▶ _GIVEN INSTRUCTION_
Put the records into a Markdown table with two columns, Row and Line, numbering each row and leaving out blank lines. Start at the first line of the records and stop after the line that contains "Privacy Policy (445, 2263)".

===== INPUT ROWS =====

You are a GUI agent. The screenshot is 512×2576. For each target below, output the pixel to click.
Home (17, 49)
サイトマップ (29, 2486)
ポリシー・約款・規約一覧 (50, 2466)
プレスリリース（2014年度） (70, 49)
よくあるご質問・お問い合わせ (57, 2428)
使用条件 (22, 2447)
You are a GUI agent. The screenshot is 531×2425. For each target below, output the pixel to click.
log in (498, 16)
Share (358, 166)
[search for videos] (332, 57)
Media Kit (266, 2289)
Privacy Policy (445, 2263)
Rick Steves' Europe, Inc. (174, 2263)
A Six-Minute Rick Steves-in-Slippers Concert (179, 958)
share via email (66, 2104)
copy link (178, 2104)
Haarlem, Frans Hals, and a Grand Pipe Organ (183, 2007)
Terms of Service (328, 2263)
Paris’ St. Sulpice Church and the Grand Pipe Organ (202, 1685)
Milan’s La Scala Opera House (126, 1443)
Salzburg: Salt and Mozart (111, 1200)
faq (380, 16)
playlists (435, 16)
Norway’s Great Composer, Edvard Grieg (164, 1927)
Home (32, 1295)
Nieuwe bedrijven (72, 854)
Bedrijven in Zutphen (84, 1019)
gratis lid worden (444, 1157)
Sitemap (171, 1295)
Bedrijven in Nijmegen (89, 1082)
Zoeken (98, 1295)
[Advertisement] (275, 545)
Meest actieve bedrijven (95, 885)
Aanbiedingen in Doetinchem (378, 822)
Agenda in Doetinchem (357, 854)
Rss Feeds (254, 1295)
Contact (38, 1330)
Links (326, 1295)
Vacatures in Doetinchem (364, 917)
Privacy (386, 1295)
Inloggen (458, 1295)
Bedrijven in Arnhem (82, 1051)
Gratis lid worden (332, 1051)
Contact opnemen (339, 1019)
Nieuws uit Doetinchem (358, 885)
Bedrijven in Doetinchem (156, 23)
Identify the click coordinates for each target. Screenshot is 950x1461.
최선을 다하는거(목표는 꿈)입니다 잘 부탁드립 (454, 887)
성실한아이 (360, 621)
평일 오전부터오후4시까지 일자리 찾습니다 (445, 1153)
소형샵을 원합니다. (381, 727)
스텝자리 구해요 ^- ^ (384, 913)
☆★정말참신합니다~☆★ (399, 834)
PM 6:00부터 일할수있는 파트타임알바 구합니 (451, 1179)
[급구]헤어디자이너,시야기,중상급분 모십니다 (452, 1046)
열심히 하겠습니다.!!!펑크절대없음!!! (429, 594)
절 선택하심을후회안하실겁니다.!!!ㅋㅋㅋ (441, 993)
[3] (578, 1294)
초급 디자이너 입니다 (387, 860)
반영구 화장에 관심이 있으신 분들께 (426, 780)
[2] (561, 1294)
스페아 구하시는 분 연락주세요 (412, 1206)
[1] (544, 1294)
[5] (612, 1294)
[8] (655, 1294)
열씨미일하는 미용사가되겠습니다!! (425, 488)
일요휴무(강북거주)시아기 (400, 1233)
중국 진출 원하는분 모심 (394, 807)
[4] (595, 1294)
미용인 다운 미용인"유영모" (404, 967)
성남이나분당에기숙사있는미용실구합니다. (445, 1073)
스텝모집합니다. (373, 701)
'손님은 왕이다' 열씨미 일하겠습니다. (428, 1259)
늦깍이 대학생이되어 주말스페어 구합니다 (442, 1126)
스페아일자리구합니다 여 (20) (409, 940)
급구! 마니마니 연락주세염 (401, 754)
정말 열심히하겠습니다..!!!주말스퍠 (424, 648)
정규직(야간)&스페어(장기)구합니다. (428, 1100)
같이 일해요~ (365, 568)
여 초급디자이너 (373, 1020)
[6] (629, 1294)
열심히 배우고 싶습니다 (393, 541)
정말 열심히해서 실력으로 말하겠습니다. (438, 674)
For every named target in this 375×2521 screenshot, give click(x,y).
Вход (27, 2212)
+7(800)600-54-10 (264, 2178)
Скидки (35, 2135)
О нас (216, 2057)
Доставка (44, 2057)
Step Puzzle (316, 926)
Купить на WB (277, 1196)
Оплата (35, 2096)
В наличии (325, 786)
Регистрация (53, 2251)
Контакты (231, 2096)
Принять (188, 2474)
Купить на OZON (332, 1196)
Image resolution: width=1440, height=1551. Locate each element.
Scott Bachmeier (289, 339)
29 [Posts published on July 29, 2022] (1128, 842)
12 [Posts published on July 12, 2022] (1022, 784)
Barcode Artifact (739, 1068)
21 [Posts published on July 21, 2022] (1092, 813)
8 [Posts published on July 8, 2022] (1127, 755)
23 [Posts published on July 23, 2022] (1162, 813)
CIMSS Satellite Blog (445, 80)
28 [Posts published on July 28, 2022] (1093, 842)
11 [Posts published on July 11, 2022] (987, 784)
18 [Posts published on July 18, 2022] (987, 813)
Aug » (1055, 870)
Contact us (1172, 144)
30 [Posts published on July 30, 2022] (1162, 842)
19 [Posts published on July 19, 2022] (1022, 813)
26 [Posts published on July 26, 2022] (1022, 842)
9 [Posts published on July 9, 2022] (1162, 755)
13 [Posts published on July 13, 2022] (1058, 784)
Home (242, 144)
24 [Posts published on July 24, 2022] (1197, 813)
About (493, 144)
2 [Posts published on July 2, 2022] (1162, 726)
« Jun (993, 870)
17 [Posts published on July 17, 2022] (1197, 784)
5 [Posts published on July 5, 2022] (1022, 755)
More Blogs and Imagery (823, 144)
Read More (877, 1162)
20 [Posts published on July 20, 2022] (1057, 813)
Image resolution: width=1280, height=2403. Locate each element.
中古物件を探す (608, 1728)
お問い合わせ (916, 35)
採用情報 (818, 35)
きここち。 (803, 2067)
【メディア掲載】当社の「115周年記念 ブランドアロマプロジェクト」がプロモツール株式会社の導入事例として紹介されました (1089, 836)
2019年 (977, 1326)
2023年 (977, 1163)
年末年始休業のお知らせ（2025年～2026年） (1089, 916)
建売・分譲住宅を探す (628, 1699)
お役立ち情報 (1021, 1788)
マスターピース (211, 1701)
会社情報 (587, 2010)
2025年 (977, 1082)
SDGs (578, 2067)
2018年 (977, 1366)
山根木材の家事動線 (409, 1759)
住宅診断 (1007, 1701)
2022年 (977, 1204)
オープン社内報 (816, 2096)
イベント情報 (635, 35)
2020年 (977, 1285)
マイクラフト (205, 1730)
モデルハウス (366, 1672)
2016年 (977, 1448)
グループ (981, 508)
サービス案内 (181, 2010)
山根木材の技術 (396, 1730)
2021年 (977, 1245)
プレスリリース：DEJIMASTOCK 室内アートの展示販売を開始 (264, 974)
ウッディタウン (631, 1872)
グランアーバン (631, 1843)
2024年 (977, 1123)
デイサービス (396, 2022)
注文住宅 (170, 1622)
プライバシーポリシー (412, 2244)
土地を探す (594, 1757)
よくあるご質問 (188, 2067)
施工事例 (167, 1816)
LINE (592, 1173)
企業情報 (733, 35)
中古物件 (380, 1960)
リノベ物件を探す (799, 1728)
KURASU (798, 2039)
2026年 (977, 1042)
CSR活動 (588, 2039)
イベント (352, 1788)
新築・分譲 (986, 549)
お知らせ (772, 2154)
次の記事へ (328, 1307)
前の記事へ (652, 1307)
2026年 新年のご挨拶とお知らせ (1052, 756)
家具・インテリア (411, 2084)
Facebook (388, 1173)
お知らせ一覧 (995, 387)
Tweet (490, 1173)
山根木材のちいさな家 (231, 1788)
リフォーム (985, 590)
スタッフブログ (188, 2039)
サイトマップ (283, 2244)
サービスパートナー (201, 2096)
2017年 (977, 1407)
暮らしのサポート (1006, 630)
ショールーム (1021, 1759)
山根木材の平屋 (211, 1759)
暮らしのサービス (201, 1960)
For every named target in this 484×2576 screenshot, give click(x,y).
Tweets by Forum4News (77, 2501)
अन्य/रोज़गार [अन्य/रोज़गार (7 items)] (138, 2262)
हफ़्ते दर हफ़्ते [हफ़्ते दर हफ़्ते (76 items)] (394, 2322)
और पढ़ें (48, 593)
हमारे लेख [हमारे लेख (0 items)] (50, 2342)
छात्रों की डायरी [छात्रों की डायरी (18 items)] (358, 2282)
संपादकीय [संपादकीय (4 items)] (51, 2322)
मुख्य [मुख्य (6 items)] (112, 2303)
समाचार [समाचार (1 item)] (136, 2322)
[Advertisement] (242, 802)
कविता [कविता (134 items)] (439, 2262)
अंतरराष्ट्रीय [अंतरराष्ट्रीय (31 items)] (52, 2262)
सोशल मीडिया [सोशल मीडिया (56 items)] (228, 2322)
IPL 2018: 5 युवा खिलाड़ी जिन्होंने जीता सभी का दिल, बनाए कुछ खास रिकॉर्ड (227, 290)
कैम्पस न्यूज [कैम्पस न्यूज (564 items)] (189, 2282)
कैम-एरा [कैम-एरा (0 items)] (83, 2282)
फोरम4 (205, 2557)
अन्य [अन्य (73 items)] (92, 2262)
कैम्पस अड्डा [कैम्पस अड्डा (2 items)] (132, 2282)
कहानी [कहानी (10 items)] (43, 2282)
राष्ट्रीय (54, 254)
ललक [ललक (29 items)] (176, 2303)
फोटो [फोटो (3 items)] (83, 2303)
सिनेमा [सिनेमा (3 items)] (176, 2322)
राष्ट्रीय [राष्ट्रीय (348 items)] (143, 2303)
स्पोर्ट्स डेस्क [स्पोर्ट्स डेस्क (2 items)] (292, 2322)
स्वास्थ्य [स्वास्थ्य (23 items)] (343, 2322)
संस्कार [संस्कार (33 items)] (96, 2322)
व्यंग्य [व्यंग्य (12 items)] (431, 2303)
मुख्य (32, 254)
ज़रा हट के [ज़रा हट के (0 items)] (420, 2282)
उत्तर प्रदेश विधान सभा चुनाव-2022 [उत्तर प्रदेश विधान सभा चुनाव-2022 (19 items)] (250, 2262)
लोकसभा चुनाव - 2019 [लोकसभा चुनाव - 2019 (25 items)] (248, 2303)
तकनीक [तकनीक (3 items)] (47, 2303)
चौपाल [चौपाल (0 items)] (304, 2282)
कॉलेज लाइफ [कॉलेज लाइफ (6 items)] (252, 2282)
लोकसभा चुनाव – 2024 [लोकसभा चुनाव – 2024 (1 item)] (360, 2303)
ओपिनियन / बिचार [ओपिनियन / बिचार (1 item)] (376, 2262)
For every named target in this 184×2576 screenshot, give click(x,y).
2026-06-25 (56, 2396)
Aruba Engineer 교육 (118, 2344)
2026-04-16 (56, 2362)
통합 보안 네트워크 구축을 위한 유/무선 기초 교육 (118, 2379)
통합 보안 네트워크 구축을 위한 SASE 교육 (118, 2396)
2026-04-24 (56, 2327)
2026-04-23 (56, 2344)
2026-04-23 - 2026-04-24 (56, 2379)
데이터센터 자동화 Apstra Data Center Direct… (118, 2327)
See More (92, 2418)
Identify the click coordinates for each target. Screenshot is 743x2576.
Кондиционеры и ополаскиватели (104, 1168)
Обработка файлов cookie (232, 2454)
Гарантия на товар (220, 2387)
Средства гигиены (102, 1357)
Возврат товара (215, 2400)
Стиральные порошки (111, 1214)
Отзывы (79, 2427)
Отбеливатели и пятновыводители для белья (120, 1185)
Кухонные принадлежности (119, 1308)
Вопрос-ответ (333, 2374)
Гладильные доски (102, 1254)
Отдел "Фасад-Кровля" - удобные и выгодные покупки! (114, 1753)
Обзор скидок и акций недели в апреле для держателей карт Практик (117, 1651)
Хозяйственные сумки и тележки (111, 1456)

=====

▶ _FULL ANSWER_
| Row | Line |
|---|---|
| 1 | You are a GUI agent. The screenshot is 512×2576. For each target below, output the pixel to click. |
| 2 | Home (17, 49) |
| 3 | サイトマップ (29, 2486) |
| 4 | ポリシー・約款・規約一覧 (50, 2466) |
| 5 | プレスリリース（2014年度） (70, 49) |
| 6 | よくあるご質問・お問い合わせ (57, 2428) |
| 7 | 使用条件 (22, 2447) |
| 8 | You are a GUI agent. The screenshot is 531×2425. For each target below, output the pixel to click. |
| 9 | log in (498, 16) |
| 10 | Share (358, 166) |
| 11 | [search for videos] (332, 57) |
| 12 | Media Kit (266, 2289) |
| 13 | Privacy Policy (445, 2263) |